Le français et l’anglais : une question de dessins et de couleurs

Une des révélations les plus intéressantes de la psycholinguistique est que la langue qu’on parle nous fait voir le monde d’une certaine manière. Ce qui veut dire qu’on ne voit pas tous la même réalité. Cela a, évidemment, des implications dans la traduction, surtout si on veut éviter que notre traduction soit trop littérale.

En parlant des différences entre le français et l’anglais, Le philosophe et historien français, Hippolyte Taine (1828-1893), disait :

« Traduire en français une phrase anglaise, c’est copier au crayon gris une figure en couleur. Réduisant ainsi les aspects et les qualités des choses, l’esprit français aboutit à des idées générales, c’est-à-dire simples, qu’il aligne dans un ordre simplifié, celui de la logique. »
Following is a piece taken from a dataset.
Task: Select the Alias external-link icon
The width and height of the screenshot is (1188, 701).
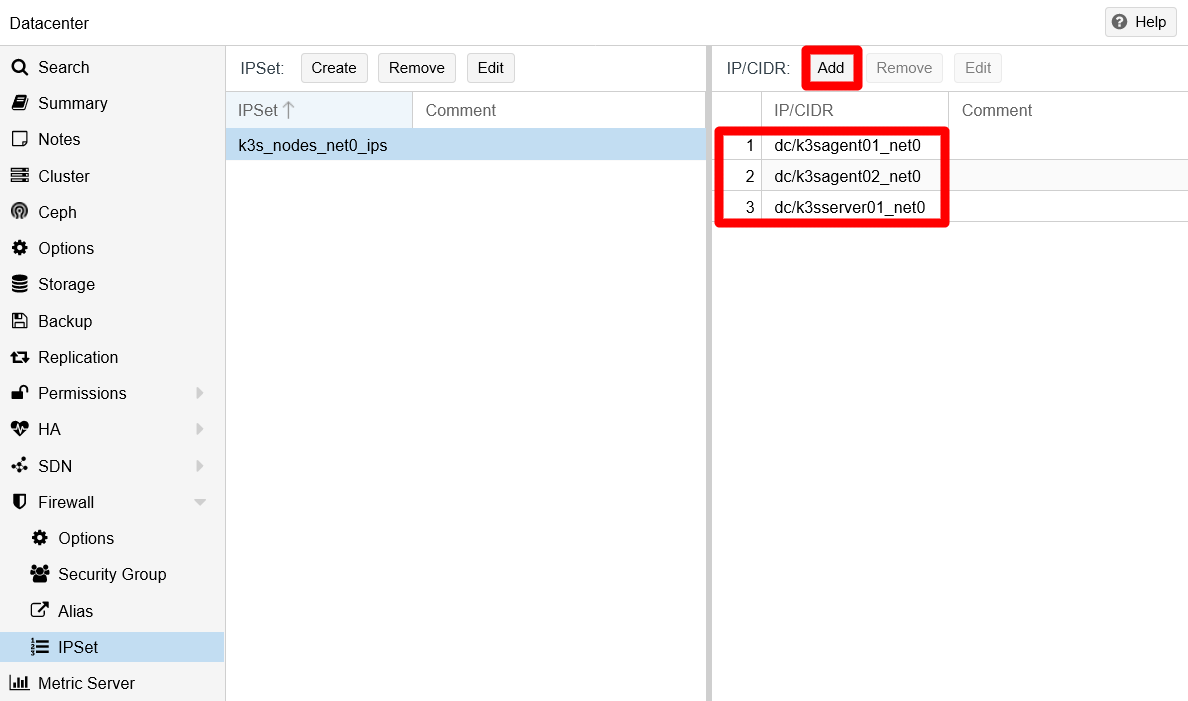Action: (x=38, y=610)
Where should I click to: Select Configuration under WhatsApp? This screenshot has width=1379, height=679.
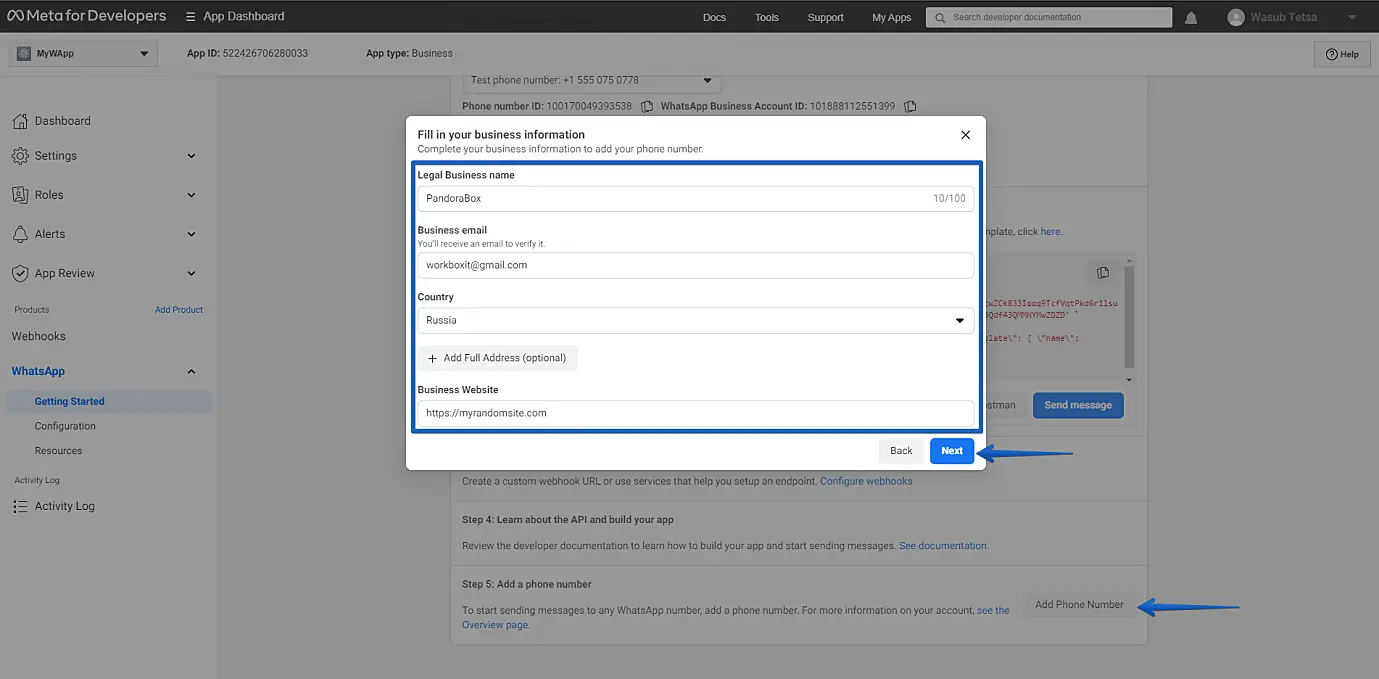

On peut dire que l’inverse est aussi vrai. Pour traduire en anglais une phrase française, il faut ajouter de la couleur.

En effet, d’une façon générale, les mots français sont plus abstraits que leurs équivalents en anglais. Autrement dit, le français a une préférence pour ce qu’on appel en linguistique des mots signes, ou des termes généraux. L’anglais, par contre, préfère des mots images, qui sont (comme leur nom l’indique) plus imagés et plus descriptifs par rapport à la réalité concrète.

En plus, souvent le mot signe français sert comme dénominateur commun a des séries de mots images synonymes en anglais. Un point qu’on peut facilement illustrer avec quelques exemples tirés de l’excellent ouvrage de Jean-Paul Vinay et Jean Darbelnet, Sylistique comparée du français et de l’anglais :

1) Le mot français « coup », peut être utilisé pour décrire un tas de phénomènes très différents. Mais pour le traduire en anglais, on est obligé de choisir parmi toute une gamme d’équivalents selon la situation spécifique : « blow », « cut », « stroke », « shot », « kick », « clap », « gust », « crack »…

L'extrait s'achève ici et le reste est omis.